Solo venti casi in tutto il mondo

Gabriele ha appena due anni e a causa della malattia rara ha sempre avuto difficoltà motorie. Preso in cura sin da subito dai medici specialisti che lo seguono sin da quando è nato, ha sempre lottato, con la sua famiglia, per il suo futuro. Purtroppo il midollo osseo della sorellina gemella non è compatibile, così come quello dei genitori.
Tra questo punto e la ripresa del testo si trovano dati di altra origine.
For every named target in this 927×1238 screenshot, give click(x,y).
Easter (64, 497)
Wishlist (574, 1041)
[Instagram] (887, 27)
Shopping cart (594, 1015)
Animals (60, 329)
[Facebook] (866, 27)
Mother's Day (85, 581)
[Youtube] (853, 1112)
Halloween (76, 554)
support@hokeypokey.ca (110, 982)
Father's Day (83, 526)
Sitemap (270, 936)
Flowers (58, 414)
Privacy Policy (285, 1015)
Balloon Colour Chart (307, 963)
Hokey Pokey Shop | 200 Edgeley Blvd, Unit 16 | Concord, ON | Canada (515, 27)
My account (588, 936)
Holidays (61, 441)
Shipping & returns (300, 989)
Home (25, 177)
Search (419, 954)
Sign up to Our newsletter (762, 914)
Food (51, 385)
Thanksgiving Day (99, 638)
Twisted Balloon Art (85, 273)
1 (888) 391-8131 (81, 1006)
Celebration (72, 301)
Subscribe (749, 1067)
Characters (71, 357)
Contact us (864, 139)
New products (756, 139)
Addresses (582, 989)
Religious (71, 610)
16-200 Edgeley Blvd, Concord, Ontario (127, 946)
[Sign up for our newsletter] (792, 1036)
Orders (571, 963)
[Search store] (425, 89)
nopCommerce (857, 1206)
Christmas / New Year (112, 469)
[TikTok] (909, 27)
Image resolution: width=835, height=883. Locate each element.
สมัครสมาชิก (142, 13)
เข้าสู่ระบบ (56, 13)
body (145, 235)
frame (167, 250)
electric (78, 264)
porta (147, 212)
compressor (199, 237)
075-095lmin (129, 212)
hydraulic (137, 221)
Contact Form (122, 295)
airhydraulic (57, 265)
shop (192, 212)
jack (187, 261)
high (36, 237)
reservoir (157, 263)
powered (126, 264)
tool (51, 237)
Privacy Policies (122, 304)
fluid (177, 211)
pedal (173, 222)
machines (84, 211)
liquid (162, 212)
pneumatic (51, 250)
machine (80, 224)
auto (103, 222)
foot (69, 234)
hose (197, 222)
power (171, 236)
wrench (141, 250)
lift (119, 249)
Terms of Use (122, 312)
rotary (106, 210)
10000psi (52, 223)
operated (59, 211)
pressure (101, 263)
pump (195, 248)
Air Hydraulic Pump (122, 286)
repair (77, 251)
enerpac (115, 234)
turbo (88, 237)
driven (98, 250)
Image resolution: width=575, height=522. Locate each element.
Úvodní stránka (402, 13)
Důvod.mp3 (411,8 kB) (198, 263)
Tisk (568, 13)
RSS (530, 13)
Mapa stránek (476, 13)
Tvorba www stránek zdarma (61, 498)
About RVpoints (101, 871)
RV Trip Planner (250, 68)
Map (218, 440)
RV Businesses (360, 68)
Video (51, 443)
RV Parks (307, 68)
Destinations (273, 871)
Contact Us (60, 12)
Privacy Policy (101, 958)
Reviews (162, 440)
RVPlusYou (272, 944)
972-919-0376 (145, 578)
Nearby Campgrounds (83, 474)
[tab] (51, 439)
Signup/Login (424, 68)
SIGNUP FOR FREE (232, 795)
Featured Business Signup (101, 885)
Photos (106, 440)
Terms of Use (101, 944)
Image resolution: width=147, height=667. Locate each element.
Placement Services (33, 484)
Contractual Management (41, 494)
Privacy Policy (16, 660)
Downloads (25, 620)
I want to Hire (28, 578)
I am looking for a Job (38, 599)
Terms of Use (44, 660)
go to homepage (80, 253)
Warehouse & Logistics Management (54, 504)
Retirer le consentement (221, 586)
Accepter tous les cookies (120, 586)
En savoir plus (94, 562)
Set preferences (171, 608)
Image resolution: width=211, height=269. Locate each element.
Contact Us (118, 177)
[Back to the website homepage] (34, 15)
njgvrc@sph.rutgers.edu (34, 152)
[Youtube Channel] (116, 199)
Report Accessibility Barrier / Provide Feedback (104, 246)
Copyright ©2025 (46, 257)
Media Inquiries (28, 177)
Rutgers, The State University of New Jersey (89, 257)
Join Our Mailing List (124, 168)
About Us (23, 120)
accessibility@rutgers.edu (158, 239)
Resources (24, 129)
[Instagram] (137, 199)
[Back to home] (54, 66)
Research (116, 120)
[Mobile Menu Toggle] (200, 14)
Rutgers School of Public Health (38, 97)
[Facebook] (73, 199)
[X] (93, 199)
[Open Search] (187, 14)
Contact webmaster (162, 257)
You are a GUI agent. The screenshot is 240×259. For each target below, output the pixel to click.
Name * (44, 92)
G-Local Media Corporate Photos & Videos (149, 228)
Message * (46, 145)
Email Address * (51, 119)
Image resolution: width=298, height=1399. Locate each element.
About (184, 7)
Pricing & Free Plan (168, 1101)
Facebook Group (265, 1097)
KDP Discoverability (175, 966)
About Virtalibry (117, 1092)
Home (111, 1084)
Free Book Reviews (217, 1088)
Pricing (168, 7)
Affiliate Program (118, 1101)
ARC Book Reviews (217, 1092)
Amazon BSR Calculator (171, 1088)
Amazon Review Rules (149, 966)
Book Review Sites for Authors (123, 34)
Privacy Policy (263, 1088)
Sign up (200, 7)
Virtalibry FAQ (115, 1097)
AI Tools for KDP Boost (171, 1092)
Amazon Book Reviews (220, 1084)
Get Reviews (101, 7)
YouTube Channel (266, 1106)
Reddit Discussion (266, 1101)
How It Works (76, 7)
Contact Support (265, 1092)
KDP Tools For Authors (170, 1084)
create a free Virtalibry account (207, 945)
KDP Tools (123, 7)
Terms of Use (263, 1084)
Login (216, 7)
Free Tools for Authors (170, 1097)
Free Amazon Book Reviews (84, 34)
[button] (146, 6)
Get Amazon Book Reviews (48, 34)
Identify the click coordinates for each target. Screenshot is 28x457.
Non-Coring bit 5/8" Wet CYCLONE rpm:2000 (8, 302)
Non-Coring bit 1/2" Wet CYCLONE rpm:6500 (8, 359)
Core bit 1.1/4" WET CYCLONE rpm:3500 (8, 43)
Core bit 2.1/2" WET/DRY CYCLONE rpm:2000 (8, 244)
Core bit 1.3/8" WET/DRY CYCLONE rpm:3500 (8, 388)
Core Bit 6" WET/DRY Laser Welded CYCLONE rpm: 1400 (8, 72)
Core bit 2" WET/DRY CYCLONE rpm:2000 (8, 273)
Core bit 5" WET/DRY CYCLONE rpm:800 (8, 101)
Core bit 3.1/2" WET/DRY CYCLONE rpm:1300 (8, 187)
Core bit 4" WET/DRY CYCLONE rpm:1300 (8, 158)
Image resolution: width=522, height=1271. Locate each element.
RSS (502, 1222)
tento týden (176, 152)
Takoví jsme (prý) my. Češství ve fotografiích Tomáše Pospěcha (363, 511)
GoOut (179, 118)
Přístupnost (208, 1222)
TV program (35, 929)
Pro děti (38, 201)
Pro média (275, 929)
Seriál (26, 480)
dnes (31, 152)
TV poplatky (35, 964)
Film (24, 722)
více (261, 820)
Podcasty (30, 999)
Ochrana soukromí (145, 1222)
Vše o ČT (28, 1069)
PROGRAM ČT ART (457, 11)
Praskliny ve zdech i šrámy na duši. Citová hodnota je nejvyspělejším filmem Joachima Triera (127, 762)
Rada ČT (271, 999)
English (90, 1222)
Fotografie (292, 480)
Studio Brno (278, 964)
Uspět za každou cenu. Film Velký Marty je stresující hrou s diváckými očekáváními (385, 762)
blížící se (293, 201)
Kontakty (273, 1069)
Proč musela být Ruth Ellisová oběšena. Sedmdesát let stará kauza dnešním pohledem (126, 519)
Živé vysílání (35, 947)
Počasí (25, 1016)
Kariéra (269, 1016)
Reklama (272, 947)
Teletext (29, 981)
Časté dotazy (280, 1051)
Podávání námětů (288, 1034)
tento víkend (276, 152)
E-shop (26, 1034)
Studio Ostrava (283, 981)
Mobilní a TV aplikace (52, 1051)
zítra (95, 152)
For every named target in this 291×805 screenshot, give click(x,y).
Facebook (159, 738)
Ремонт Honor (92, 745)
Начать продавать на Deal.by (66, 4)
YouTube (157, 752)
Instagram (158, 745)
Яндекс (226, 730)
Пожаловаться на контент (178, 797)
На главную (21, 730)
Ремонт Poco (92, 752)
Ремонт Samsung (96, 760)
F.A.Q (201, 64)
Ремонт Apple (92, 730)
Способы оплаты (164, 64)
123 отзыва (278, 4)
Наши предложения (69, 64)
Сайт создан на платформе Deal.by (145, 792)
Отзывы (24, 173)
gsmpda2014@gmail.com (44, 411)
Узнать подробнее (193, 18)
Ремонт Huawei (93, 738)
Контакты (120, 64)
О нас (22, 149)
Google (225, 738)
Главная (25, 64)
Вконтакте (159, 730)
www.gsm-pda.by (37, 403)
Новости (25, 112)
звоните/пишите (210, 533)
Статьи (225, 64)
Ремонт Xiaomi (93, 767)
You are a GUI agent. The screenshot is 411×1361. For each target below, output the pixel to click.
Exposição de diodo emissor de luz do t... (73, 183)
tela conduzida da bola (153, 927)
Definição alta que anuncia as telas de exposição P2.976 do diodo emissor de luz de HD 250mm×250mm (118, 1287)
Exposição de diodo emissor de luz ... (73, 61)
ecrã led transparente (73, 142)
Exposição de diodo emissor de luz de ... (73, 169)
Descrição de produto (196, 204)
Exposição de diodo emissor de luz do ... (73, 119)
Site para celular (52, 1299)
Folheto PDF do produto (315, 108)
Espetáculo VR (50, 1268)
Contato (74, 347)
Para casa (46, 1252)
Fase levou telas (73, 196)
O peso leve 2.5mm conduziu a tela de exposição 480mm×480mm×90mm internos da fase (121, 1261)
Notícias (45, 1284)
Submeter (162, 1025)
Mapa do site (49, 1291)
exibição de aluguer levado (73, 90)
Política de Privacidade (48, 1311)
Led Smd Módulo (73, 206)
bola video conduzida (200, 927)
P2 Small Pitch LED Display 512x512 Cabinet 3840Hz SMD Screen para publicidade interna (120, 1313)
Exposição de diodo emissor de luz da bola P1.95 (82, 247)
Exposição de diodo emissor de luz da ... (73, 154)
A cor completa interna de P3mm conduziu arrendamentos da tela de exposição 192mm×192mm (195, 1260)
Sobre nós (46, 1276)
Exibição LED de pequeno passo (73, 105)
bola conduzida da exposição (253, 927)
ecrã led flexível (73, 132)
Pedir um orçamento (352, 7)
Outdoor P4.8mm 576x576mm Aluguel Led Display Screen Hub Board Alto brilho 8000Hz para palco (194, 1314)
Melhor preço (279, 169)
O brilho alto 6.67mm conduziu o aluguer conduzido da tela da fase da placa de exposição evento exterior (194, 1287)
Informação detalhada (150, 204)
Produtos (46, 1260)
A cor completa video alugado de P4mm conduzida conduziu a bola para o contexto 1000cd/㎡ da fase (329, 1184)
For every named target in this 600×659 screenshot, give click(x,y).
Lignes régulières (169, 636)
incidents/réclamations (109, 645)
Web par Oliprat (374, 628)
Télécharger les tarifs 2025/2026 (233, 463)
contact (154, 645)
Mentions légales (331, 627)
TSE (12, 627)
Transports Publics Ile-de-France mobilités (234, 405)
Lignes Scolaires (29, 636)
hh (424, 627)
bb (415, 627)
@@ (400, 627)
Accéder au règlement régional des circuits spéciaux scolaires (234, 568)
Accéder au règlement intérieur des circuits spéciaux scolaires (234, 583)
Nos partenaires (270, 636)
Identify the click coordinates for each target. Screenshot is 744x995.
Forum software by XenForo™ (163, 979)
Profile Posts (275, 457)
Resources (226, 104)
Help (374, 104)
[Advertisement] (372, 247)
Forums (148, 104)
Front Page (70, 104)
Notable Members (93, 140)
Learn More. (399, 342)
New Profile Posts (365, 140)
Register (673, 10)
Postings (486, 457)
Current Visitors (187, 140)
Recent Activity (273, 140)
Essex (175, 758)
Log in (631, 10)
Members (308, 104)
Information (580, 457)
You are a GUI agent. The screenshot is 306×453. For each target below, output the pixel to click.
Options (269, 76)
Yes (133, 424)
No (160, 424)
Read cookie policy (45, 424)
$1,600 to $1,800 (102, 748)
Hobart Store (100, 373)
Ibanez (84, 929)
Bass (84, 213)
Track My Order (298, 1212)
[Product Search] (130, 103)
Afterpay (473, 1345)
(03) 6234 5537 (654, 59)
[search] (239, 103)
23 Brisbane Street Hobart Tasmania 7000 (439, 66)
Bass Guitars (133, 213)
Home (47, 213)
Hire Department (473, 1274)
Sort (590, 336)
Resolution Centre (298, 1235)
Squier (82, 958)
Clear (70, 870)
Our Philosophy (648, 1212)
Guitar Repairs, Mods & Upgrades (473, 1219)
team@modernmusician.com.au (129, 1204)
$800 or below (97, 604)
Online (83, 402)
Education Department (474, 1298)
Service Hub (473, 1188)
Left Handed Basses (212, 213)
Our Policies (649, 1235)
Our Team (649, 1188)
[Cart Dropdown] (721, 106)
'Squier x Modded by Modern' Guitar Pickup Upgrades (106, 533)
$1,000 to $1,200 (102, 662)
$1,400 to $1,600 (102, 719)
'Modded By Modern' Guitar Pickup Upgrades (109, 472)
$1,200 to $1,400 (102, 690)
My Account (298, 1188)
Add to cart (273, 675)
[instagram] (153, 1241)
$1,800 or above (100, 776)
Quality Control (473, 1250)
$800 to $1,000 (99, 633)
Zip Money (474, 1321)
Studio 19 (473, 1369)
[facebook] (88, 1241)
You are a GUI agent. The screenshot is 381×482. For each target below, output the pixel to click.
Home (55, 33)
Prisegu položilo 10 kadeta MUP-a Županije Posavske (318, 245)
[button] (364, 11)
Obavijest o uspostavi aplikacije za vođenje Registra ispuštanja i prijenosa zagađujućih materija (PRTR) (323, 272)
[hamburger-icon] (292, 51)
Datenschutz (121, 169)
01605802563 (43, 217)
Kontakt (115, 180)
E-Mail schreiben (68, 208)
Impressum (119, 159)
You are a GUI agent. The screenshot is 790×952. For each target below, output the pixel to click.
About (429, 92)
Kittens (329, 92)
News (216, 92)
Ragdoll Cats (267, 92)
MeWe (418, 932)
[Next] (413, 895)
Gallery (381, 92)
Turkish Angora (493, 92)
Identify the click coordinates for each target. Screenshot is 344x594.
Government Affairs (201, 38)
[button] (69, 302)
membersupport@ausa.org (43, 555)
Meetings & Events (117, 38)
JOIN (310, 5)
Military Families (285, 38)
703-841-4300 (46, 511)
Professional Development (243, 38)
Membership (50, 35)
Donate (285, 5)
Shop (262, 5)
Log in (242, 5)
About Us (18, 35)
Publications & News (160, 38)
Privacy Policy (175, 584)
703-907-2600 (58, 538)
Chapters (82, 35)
Da qui la ricerca di un donatore, caso rarissimo perché di questa malattia, che si chiama Sifd, e che, in termini più ampi, è indicata come anemia sideroblastica con immunodeficienza delle cellule B. Tutto ciò si traduce in ritardi dello sviluppo e in febbri periodiche che non dipendono da virus ma sono autoprovocate se ne contano solamente una ventina in tutto il mondo. E Gabriele è l’unico bimbo in tutta Italia ad esserne affetto.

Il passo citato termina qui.